My third great grandfather John England served in Company K, 5th Tennessee Infantry (Union). The thrust of his pension application was that he suffered injuries in the Civil War during his escape from prison.
He was a recruiting officer in East Tennessee for the Union army. The problem was that Tennessee was a Confederate state and East Tennessee was under Confederate control at the time. So from the Confederate point of view, he was committing treason. He was captured and sentenced to death.
While in jail in Clinton, Anderson County, Tennessee he escaped by jumping out a second floor window and then floating down the Clinch River on a plank. His legs were badly injured in the jump from the second floor.
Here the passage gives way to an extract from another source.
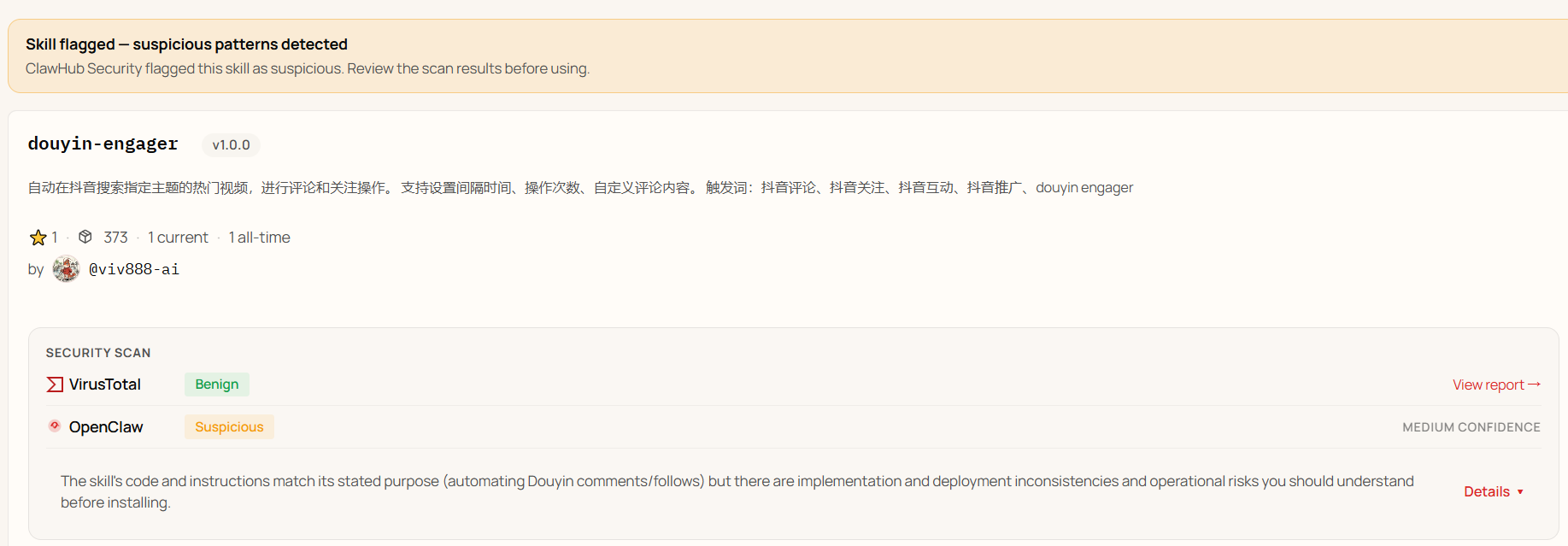Screen dimensions: 1568x546
Task: Click the "Skill flagged" warning banner heading
Action: point(186,44)
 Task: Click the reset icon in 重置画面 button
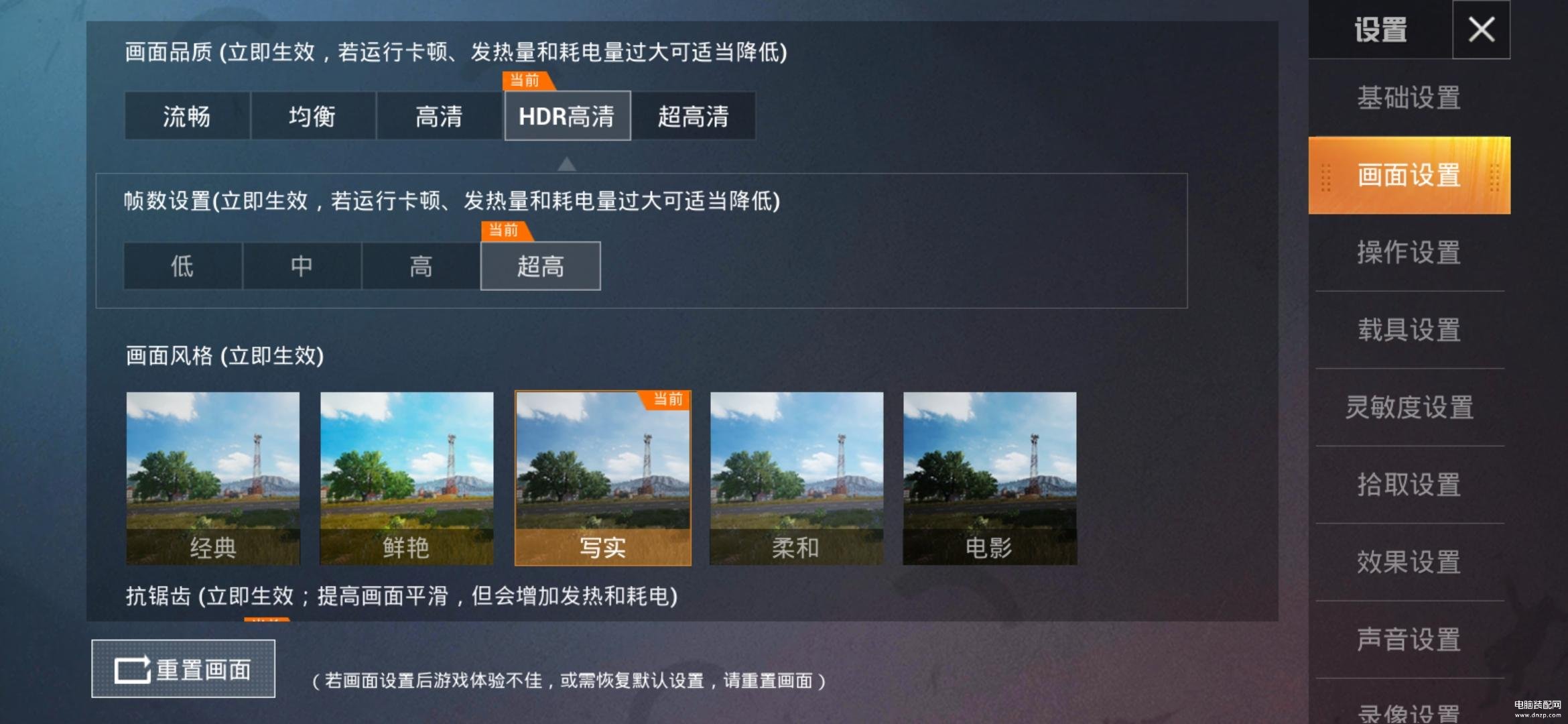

He left the river when he reached the farms of friends in the Scarbrough community. His friends provided him with food and water, and helped him hide from Confederate soldiers who were looking for him. He ultimately escaped by disguising himself in women's clothes.
His oldest daughter helped him destroy his recruiting papers in attempt to hide the fact that he was a Union recruiting officer. His oldest daughter was my second great grandmother Vesta Clay England.
The ironic fact is that from the Confederate point of view, those recruiting papers were proof of his treason. But from a Union point of view, the absence of those recruiting papers would be proof that he was a deserter. So being a recruiter in what was then enemy territory was very much a case of being between a rock and a hard place.
However, there were depositions that disputed this story, and that said that John England's injuries had occurred before the war and were not the result of his war service.
This page last edited on 12 Mar 2009.